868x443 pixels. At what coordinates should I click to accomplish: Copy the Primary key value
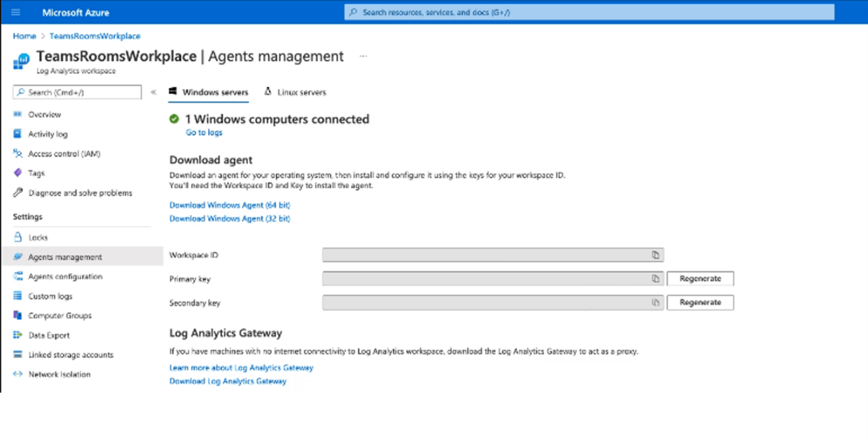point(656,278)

==

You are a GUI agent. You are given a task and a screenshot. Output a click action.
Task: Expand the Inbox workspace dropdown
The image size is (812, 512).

---

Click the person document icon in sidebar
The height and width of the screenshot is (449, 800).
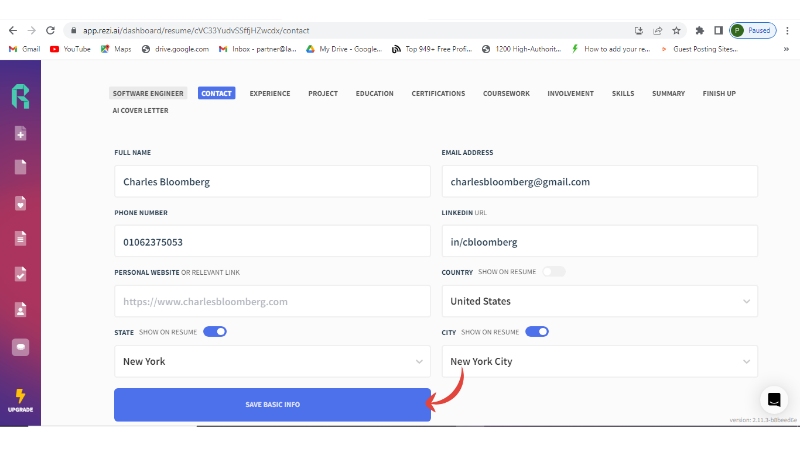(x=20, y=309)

## HOW TO COMPLETE THIS TASK
Repeat, word for word, the lines above between the line holding "Task: Expand the Inbox workspace dropdown" and the line holding "The image size is (812, 512).", inclusive; omit everything else.

## ANSWER FOR THE TASK
Task: Expand the Inbox workspace dropdown
The image size is (812, 512).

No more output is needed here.